Goal of the exercise.
Determine how many lines of the records include "agent", and answer with the number alone.

Records contained in a dataset

::::

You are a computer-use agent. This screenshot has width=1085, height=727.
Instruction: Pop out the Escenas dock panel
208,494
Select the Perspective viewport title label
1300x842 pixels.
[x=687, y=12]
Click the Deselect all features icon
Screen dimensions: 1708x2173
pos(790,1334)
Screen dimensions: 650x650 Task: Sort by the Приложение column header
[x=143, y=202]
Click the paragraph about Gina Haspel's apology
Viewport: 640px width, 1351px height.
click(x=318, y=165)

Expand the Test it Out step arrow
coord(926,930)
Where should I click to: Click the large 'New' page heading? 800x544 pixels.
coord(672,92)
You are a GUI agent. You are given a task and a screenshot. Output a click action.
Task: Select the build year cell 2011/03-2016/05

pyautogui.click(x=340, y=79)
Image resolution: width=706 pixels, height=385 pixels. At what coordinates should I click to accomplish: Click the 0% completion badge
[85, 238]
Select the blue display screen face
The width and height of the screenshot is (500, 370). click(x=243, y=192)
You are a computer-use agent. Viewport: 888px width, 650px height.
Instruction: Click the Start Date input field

::::

Written answer.
3